She knew very well that Jeremy realised nothing of this. Jeremy was
not given to the consideration of other people's motives--his own
independence saved him from anxiety about others. He had the English
characteristic of fancying that others must like and dislike as he
himself liked and disliked. Of sentiment he had no knowledge
whatever.

As this year grew towards summer Mary had the feeling that Jeremy
was slipping away from her. She did not know what had happened to
him. In the old days he had asked her opinion about many things; he
had scorned to enjoy the long stories that she had told him--at any
rate, he had listened to them very politely--and he had asked her to
suggest games or to play with his toys. Now as the summer drew near,
he did none of these things. He was frankly impatient with her
stories, never asked her advice about anything, and never played
with her. Was he growing very conceited? Was it because he was going
to school, and thought himself too old for his sisters? No, he did
not seem to be conceited--he had always been proud, but never
conceited. It was rather as though he had lately had thoughts of his
own, almost against his will, and that these had shut him off from
the people round him.

Then, when their mother was so ill and Barbara made her startling
appearance Jeremy kept more to himself. He never talked about his
mother's illness, as did the others, and yet Mary knew that he had
been more deeply concerned than any of them. She had been miserable,
of course, but to Jeremy it had been as though he had been led into
a new world altogether; Helen and she were still in their old
places, and Jeremy had left them.

At last just before they all moved to Cow Farm Mary made a silly
scene. She had not intended to make a scene. Scenes seemed to come
upon her, like evil birds, straight out of the air, to seize her
before she knew where she was, to envelop and carry her up with
them; at last, when all the mischief was done, to set her on her
feet again, battered, torn and bitterly ashamed. One evening she was
sitting deep in "Charlotte Mary," and Hamlet, bunched up against his
master's leg, stared at her. She had long ago told herself that it
was ridiculous to mind what Hamlet did, that he was not looking at
her, and, in any case, he was only a, dog--and so on.

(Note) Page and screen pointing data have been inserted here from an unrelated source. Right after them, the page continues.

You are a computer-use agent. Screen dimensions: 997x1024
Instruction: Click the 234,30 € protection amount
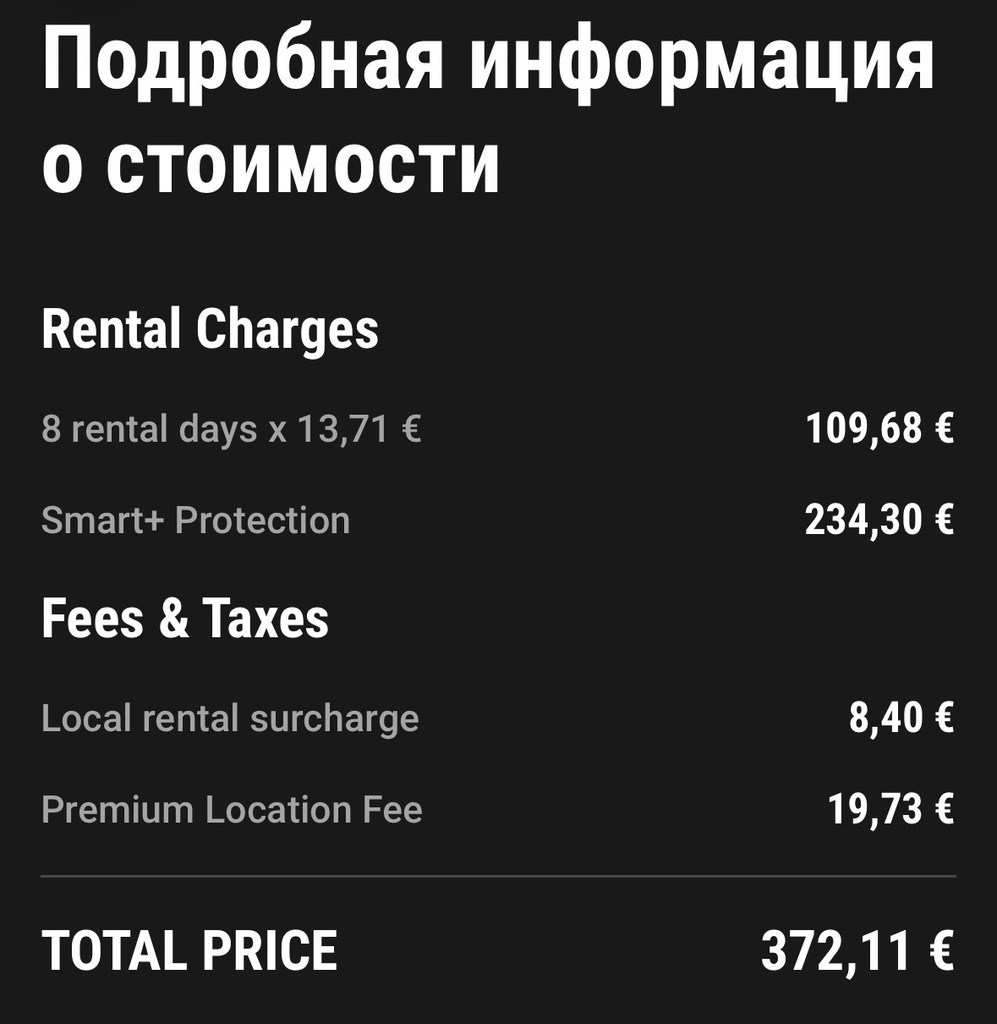(x=879, y=520)
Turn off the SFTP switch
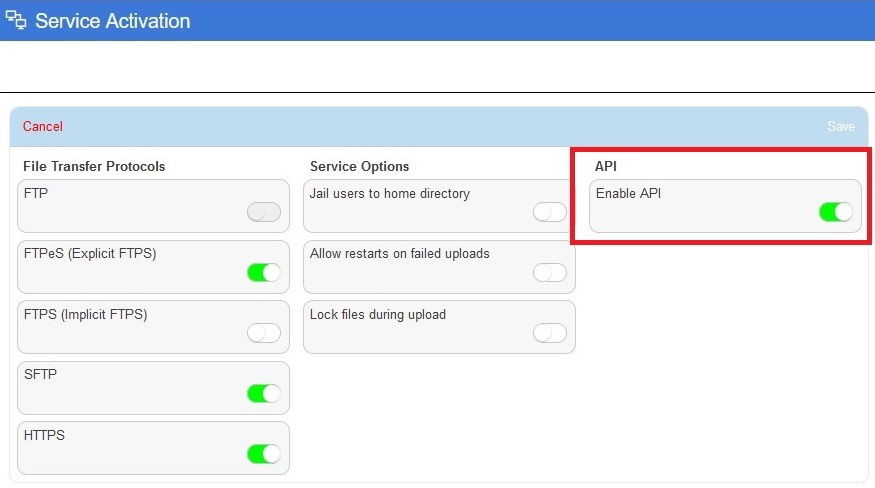This screenshot has width=875, height=488. (x=264, y=393)
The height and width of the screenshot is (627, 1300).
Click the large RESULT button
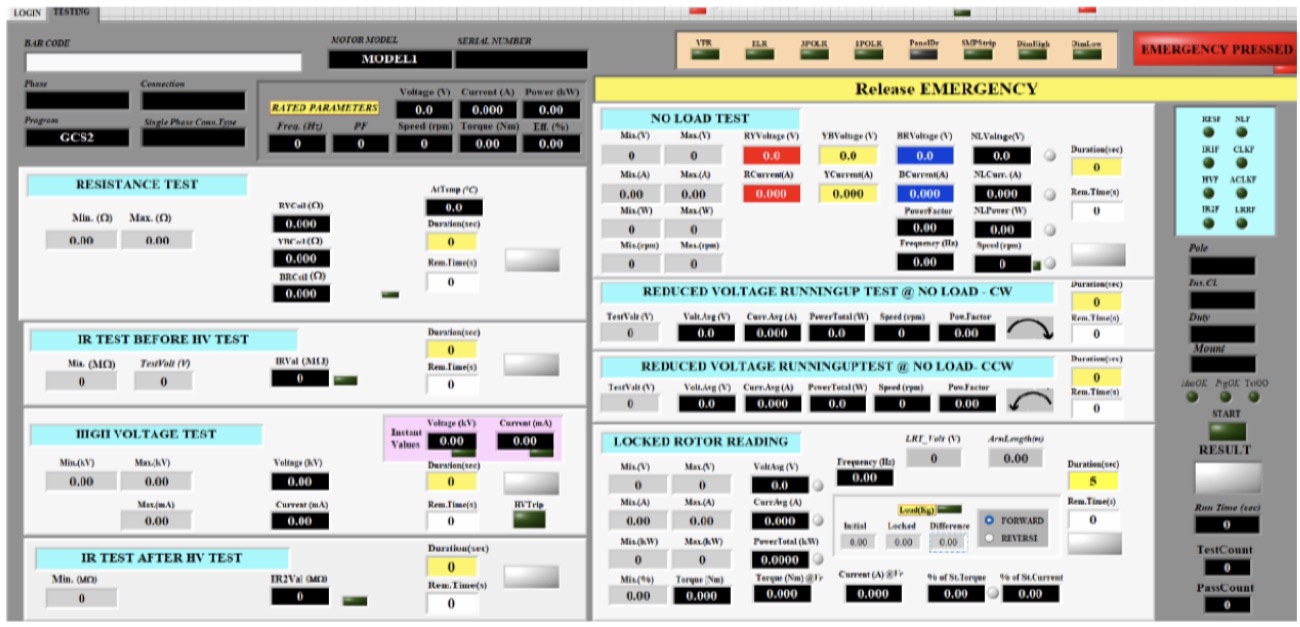(1227, 478)
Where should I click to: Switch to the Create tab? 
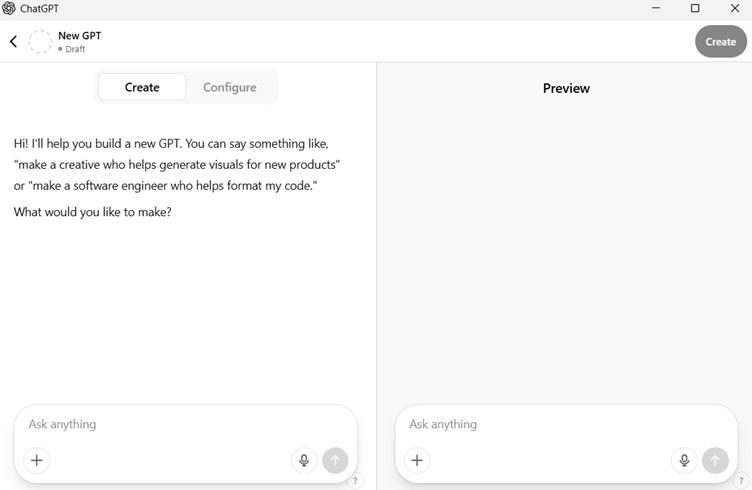pos(142,87)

But to-night she was tired, and had read so long that her head
ached--Hamlet was laughing at her, his eyes stared through his hair
at her, cynically, superciliously, contemptuously. His lip curled
and his beard bristled. Moved by a sudden wild impulse she picked up
"The Chaplet of Pearls" and threw it at him. It hit him (not very
severely), and he gave the sharp, melodramatic howl that he always
used when it was his dignity rather than his body that was hurt.
Jeremy looked up, saw what had happened, and a fine scene followed.
Mary had hysterics, stamped and screamed and howled. Jeremy, his
face white, stood and said nothing, but looked as though he hated
her, which at that moment he undoubtedly did. It was that look which
more than anything else in the world she dreaded.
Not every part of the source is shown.